Your first statement:
/^#/
says "print every line that starts with #" and your last:
1
says "print every line". Hence the duplicate lines in the output.
To only modify lines that don't start with # but print all lines would be:
!/^#/ { do stuff }
1

awk to update value in field of out file using contents of another

In the out.txt below I am trying to use awk to update the contents of $9. The out.txt is created by the awk before the pipe |. If $9 contains a + or - then $8 of out.txt is used as a key to lookup in $2 of file2. When a match ( there will always be one) is found the $3 value of that file2 is used to update $9 of out.txt seperated by a :. So the original +6 in out.txt would be +6:NM_005101.3. The awk below is close but has syntax errors after the | that I can not seem to fix.
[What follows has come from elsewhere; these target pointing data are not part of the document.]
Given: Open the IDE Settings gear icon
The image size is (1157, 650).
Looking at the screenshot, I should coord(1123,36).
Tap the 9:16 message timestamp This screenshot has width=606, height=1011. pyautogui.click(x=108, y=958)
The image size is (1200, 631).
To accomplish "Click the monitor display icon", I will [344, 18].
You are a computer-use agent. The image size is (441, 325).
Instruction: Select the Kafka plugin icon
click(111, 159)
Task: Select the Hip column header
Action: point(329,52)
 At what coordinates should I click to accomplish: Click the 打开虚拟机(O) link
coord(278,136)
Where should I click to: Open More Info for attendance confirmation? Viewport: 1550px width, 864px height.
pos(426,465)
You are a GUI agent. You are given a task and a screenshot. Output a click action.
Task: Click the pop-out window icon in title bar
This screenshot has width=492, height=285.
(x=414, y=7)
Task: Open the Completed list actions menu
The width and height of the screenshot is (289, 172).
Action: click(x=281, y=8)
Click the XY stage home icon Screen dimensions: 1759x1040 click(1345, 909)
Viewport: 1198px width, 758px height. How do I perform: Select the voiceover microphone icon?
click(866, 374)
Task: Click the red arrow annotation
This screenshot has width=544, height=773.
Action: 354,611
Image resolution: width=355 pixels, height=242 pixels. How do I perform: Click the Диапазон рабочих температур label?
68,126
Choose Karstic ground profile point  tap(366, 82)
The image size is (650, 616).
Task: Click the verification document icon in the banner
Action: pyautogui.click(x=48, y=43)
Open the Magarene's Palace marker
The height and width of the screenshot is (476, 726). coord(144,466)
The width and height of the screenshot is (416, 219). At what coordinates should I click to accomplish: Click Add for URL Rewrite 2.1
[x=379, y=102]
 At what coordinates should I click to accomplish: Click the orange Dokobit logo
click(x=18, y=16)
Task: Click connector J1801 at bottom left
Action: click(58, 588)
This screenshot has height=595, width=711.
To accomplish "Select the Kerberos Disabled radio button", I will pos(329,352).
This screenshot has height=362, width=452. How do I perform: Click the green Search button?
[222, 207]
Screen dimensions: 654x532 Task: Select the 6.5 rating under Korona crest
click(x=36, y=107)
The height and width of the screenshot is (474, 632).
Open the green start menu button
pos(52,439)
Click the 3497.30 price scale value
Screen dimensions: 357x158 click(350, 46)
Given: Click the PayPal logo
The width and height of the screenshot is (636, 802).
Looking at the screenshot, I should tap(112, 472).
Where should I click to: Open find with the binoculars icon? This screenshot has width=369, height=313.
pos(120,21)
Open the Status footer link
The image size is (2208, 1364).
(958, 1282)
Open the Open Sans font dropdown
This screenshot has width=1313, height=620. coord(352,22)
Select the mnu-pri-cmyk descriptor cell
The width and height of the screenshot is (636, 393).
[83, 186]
Thank you :).
out.txt tab-delimited
R_Index Chr Start End Ref Alt Func.IDP.refGene Gene.IDP.refGene GeneDetail.IDP.refGene Inheritence ExonicFunc.IDP.refGene AAChange.IDP.refGene
1 chr1 948846 948846 - A upstream ISG15 -0 . . .
2 chr1 948870 948870 C G UTR5 ISG15 NM_005101.3:c.-84C>G . .
4 chr1 949925 949925 C T downstream ISG15 +6 . . .
5 chr1 207646923 207646923 G A intronic CR2 >50 . . .
8 chr1 948840 948840 - C upstream ISG15 -6 . . .
file2 space-delimited
2 ISG15 NM_005101.3 948846-948956 949363-949919
desired output `tab-delimited'
R_Index Chr Start End Ref Alt Func.IDP.refGene Gene.IDP.refGene GeneDetail.IDP.refGene Inheritence ExonicFunc.IDP.refGene AAChange.IDP.refGene
1 chr1 948846 948846 - A upstream ISG15 -0:NM_005101.3 . . .
2 chr1 948870 948870 C G UTR5 ISG15 NM_005101.3:c.-84C>G . .
4 chr1 949925 949925 C T downstream ISG15 +6:NM_005101.3 . . .
5 chr1 207646923 207646923 G A intronic CR2 >50 . . .
8 chr1 948840 948840 - C upstream ISG15 -6:NM_005101.3 . . .
Description
lines 1, 3, 5 `$9` updated with`: ` and value of `$3` in `file2`
line 2 and 4 are skipped as these do not have a `+` or `-` in them
awk
awk -v extra=50 -v OFS='\t' '
NR == FNR {
count[$2] = $1
for(i = 1; i <= $1; i++) {
low[$2, i] = $(2 + 2 * i)
high[$2, i] = $(3 + 2 * i)
mid[$2, i] = (low[$2, i] + high[$2, i]) / 2
}
next
}
FNR != 1 && $9 == "." && $12 == "." && $8 in count {
for(i = 1; i <= count[$8]; i++)
if($4 >= (low[$8, i] - extra) && $4 <= (high[$8, i] + extra)) {
if($4 > mid[$8, i]) {
sign = "+"
value = high[$8, i]
}
else {
sign = "-"
value = low[$8, i]
}
diff = (value > $4) ? value - $4 : $4 - value
$9 = (diff > 50) ? ">50" : (sign diff)
break
}
if(i > count[$8]) {
$9 = ">50"
}
}
1
' FS='[- ]' file2 FS='\t' file1 | awk if($6 == "-" || $6 == "+") printf ":" ; 'FNR==NR {a[$2]=$3; next} a[$8]{$3=a[$8]}1' OFS='\t' file2 > final.txt
bash: syntax error near unexpected token `('
As far as I can tell, your awk code is OK and your bash usage is wrong.
FS='[- ]' file2 FS='\t' file1 |
awk if($6 == "-" || $6 == "+")
printf ":" ;
'FNR==NR {a[$2]=$3; next}
a[$8]{$3=a[$8]}1' OFS='\t' file2 > final.txt
bash: syntax error near unexpected token `('
I don't know what that's supposed to do. This for sure, though: on the second line, the awk code needs to be quoted (awk 'if(....). The bash error message stems from the fact that bash is interpreting the (unquoted) awk code, and ( is not a valid shell-script token after if.